I've always used FRAM oil filters & air filters on my Diesel's. Havent had any probs.



niederhauser la;962956 said:


> Wideout Installed, Leveling kit, and, new tires ready to plow


The western compliments the truck. Looks good! But what do u mean by a leveling kit? Heavier coil springs?


----------



## black7.3 (Jan 18, 2010)

superdutydiesel.com is my site of choice, i've been to powerstrokenation and if you want to go fast talk to those guys. Now if you want to make your truck better and last longer superdutydiesel.com is the place. just my $0.02


----------



## niederhauser la (Feb 10, 2005)

creativedesigns;964169 said:


> I've always used FRAM oil filters & air filters on my Diesel's. Havent had any probs.
> 
> The western compliments the truck. Looks good! But what do u mean by a leveling kit? Heavier coil springs?
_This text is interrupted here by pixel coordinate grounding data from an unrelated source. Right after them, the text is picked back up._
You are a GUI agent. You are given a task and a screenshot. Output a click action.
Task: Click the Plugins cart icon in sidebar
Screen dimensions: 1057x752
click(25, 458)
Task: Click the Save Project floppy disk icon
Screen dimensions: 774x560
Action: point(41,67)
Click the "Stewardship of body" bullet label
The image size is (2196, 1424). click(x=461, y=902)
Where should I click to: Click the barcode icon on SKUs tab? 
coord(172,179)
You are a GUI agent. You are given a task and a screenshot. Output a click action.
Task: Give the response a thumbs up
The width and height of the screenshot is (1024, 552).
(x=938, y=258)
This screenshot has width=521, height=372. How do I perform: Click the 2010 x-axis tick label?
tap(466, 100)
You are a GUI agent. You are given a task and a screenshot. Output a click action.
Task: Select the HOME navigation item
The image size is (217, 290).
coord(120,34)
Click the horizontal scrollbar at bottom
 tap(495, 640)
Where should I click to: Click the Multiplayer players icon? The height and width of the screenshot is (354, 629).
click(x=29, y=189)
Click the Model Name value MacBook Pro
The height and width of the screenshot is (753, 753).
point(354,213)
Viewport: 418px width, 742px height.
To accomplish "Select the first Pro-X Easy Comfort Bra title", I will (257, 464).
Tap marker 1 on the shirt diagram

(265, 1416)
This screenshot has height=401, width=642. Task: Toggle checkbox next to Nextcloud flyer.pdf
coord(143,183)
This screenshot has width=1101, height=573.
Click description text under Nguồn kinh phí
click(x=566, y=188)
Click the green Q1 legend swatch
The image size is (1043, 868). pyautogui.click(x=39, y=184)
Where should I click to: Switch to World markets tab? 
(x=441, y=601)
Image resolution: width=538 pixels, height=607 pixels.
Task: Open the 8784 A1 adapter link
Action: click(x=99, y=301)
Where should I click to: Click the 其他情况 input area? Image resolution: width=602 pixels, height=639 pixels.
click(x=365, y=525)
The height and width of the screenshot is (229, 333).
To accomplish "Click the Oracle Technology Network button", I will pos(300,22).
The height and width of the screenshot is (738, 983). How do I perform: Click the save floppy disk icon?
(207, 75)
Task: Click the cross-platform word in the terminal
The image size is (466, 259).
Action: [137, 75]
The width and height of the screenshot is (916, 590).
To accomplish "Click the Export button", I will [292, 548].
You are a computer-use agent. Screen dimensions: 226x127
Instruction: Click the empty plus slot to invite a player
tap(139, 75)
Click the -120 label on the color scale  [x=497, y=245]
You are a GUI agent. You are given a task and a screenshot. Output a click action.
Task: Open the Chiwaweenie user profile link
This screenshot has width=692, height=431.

No a leveling kit is just a spacer that sits on top of the coils. I didnt want heavier coils because the truck would only squat about an inch with the plow and heavier coils would effect the ride.


----------



## MickiRig1 (Dec 5, 2003)

Great looking truck even though it's white. looks great with the Western on it.
I told the Wife that's what I wanted for Christmas, She was not listening.
I drive a 6.0 ambulance at work since new, it has 149K on it now. Has just thrown EGR codes so far.


----------



## plowguy43 (Jan 2, 2008)

Is removing the EGR hard or is it fairly simple?


----------



## rob_cook2001 (Nov 15, 2008)

I would not remove it, justblock it off. You need custom tuning (sct from Eric at Innovative Diesel about 400bucks) And a egr delete/blocker pipe(about 150 bucks). best things you can do for these trucks. 
I would say if you have never done one it could take 4 or even 5 hours. I have done a few and can do it in 1.5 hours.
Robert


----------



## plowguy43 (Jan 2, 2008)

And doing this pretty much eliminates the problems that the 6.0's had?


----------



## Too Stroked (Jan 1, 2010)

plowguy43;966035 said:


> And doing this pretty much eliminates the problems that the 6.0's had?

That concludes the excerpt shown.